Recommendation systems provide potential clients with personalized suggestions on suitable content or products. They collect consumer data, which neural networks use to create user profiles, and proceed to capture consumers’ behavior and preferences. They also assess items in the recommendation system and identify their attributes and correlations between users and items. Since neural networks are adept at pattern recognition, they can identify popular commodities. Subsequently, they can tell which products are bought together and will use this information to make recommendations.
Applications in Social Life
Here are five applications of neural networks in social life and how they can benefit you.
Social Media Experience
Social sites like Instagram store massive amounts of user data, including likes, shares, and comments. With such massive databases, neural networks help process and filter relevant information. They extract keywords, topics, and sentiments from posts and assess them to identify context and meaning. After getting this part right, they recommend content based on user behavior.

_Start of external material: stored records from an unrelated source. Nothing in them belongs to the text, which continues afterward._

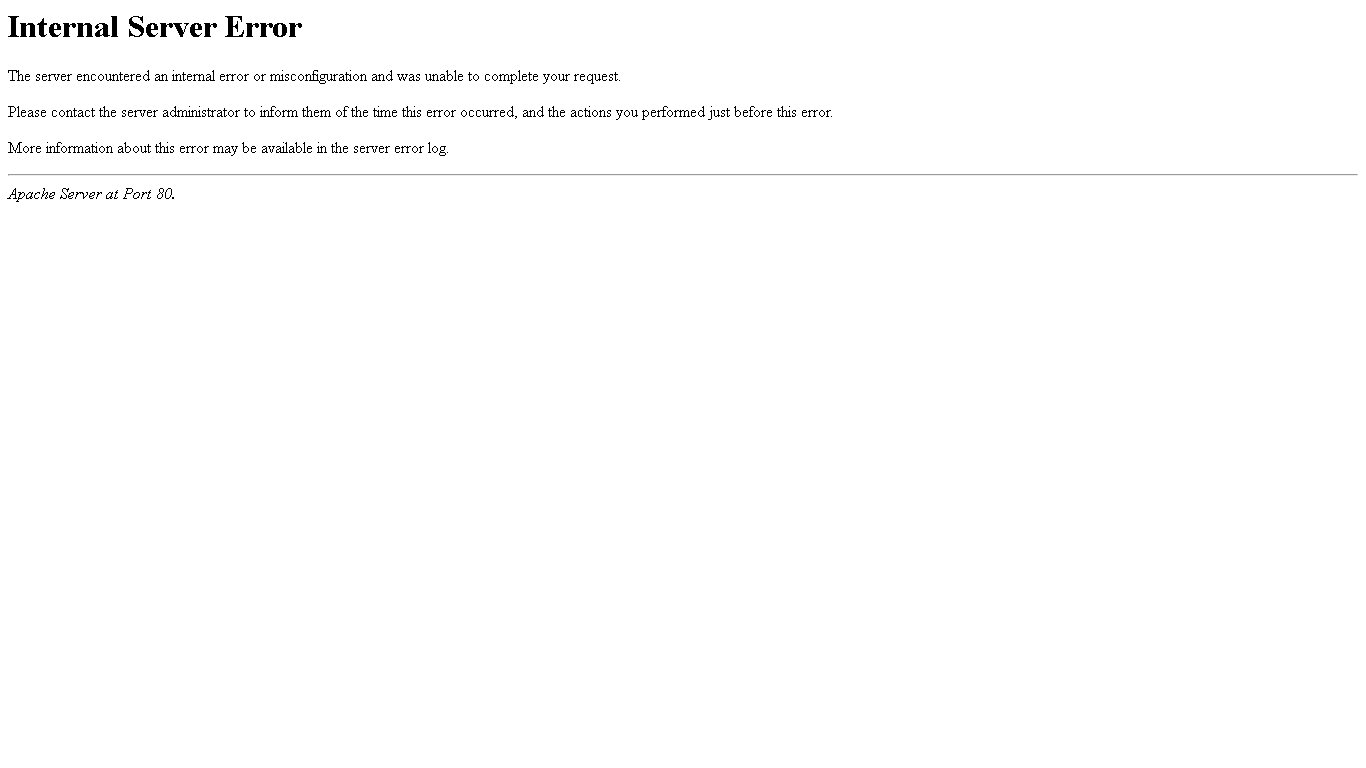This screenshot has height=768, width=1366.
Task: Click the italic "Port 80" text
Action: (147, 194)
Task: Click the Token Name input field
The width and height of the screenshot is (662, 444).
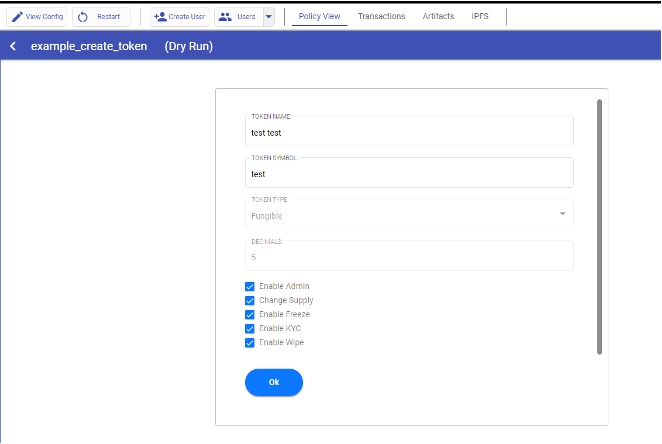Action: [409, 132]
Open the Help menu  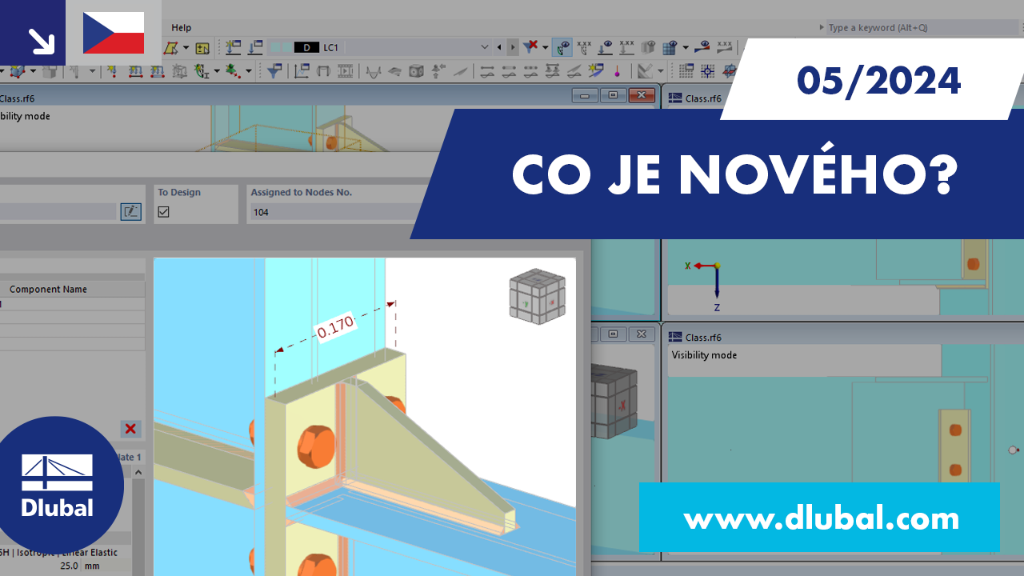coord(181,27)
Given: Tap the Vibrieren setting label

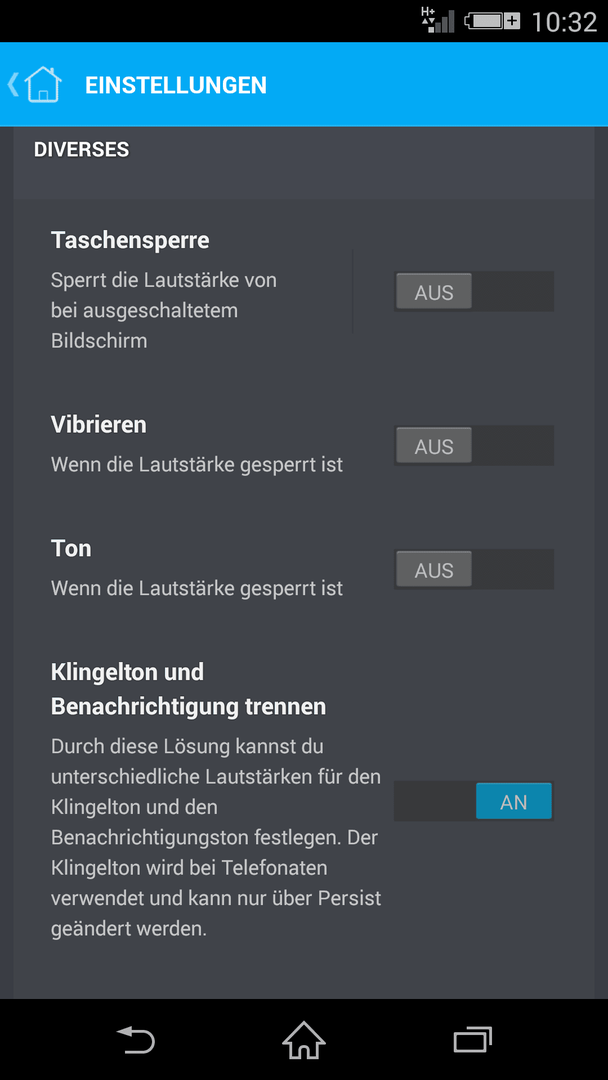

For instance, assume we have two users here, John and Jane, with similar interests. When John likes a post, Jane will see this post on the list of suggestions of posts she might like, thanks to neural networks.
VAs and Chatbots
If you regularly use voice assistants (VA) like Siri or Google Assistant, you may have noticed that they have improved over time. This improvement results from increased development and sophistication of neural networks, especially in understanding natural language. This innovation allows voice assistants and chatbots to comprehend and interpret natural language, slang, and regional accents. With such sophistication, users can interact with voice assistants and chatbots more naturally, making queries, requests, and conversations smoother and less frustrating.
The rise of social media has seen a surge in hate speech, cyberbullying, and other online vices. Hence, there has been a policy outcry to moderate these online spaces. Neural networks’ algorithms come in handy regarding detecting and filtering out inappropriate or harmful content. These robust spy technologies continuously check and flag content whenever users post it. This means that whenever you upload content, they must analyze it for any violations of content guidelines.
Many people join social media forums and groups for knowledge and entertainment. Sometimes, you meet people from diverse backgrounds who can only communicate in their native language. The neural networks leveraged by translation tools provide you with real-time language translation capabilities, breaking down language barriers and enabling cross-cultural exchanges.
Images and Objects Identification
Technology growth has made neural networks an integral part of our social life. These systems are exceptionally good at recognizing faces in diverse environments, including complex scenarios with varying lighting, angles, and facial expressions. Social media sites leverage this capability to detect and tag individuals in a photo. Automated tagging ensures everyone in the image can see and engage with the content.
As more people adopt neural networks in their businesses and social life, it’s evident that these almost brain-like marvels are more than just algorithms. This piece only scratches the surface because there’s so much more to explore in artificial intelligence than the time or space to write about it.